Immuno Blotting is able to provide information on the degree of protein expression which is a relative to a control sample and on protein size based on a marker protein which runs alongside the sample.
The main steps in Western Blotting are:-
- Sample preparation to make the proteins ready for separation and analysis
- Separation of the proteins using Polyacrylamide Gel Electrophoresis (PAGE).
- Transfer of the proteins separated on the gel to a membrane
- Incubation with antibodies
- Detection of the proteins on the membrane.
To obtain enough protein for analysis, cells are grown to the desired concentration (density) where they are centrifuged to collect the cells whilst the supernatant is discarded. These cells are washed in buffers to remove unwanted salts and other contaminants. The cell system is disrupted to release cell contents including the proteins which are further washed and treated with SDS (sodium dodecylsulphate). The proteins are rebuffered for SDS-PAGE electrophoresis. To complete sample preparation, the proteins are boiled for 5 minutes to fully denature them and prevent protease activity.

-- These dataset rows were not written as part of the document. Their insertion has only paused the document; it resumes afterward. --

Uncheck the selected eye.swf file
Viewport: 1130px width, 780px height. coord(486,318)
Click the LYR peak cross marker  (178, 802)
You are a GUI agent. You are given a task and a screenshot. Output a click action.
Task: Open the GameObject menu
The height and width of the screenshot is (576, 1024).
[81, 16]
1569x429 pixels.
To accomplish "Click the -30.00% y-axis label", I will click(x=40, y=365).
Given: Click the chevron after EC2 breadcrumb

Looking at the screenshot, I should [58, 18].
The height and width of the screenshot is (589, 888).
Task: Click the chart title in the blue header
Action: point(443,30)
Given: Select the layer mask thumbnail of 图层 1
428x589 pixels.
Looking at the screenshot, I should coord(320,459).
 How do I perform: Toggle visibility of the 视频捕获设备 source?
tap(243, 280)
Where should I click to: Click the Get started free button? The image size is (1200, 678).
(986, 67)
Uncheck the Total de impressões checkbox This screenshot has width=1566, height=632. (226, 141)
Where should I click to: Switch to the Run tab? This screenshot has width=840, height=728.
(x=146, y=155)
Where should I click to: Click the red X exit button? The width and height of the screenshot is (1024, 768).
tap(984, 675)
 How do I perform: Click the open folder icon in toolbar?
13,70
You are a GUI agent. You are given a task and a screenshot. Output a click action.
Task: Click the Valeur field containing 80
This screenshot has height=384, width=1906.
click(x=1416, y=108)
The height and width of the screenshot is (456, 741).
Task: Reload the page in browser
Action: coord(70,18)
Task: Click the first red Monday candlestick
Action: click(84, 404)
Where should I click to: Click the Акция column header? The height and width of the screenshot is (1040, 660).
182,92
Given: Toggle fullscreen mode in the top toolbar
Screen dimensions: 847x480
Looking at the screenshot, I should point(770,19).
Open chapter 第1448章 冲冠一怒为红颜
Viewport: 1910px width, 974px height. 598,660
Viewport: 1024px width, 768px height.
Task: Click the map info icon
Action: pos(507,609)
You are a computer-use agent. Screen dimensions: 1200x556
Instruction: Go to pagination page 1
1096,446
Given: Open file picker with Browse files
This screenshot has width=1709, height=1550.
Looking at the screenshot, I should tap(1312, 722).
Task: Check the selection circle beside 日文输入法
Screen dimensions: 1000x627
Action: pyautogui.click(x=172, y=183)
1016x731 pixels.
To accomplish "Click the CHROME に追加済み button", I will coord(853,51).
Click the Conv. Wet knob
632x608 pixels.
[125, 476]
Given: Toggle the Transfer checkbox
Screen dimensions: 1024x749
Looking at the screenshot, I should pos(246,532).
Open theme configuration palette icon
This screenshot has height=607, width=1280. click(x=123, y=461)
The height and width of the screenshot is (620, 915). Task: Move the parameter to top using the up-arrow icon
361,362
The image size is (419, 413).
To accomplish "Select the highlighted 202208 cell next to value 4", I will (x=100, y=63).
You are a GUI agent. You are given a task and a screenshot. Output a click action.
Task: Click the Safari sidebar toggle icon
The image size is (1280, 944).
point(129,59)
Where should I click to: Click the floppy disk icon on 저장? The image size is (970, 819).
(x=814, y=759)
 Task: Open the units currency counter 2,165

SDS is an important agent in dissociating any hydrophobic areas so the protein unravels and loses its 3D structure. It also coats the proteins in a highly electronegative charge so that they migrate through the electrophoresis gel under a potential difference. The protein also has maximum solubility because it is taken far from its isoelectric point.
A discontinuous gel is run whereby a stacking gel is used for sample receipt and a resolving gel which allows the proteins to separate. All proteins run from the anode or negative end to the cathode or positive end. The percentage of gel used determines the pore size. The higher the percentage the greater the cross linking and the smaller the pore size. This means proteins move slower and may be better discriminated for if they have similar sizes.
The Western Transfer
Once the gel has been run and the proteins are separated, a PVDF or polyvinylidene fluoride membrane is applied to the gel. PVDF binds proteins to it. It has a protein binding capacity of between 170 to 100 micrograms per square cm. It also has good physical strength and enhanced binding in the presence of SDS.
Two types of transfer unit are available:-
- Semi-dry unit (BioRad offer such a unit)
- Mini Trans-blot
When the proteins are transferred from the gel to the PVDF membrane, the exposed areas are blocked off with BSA (bovine serum albumin). Any blocking prevents further non-specific interactions. The whole membrane is then incubated with the first or primary antibody which is selective for the proteins of interest.
A second antibody is attached to horse radish peroxidase enzyme (HRP). This enzyme catalyses the oxidation of luminol which fluoresces. This antibody is active against the first and binds to it. Extensive washing means only the bound 2nd antibody is present on the membrane.
The second antibody with enzyme attached oxidises the added luminol which is detected on film. The intensity of the light correlates with the abundance of protein present. Chemical enhances are added to boost the level of chemiluminescence or light created. The level of increase can be 1000 fold.
Whilst PVDF is an ideal membrane to use for clotting, nitrocellulose is often used too.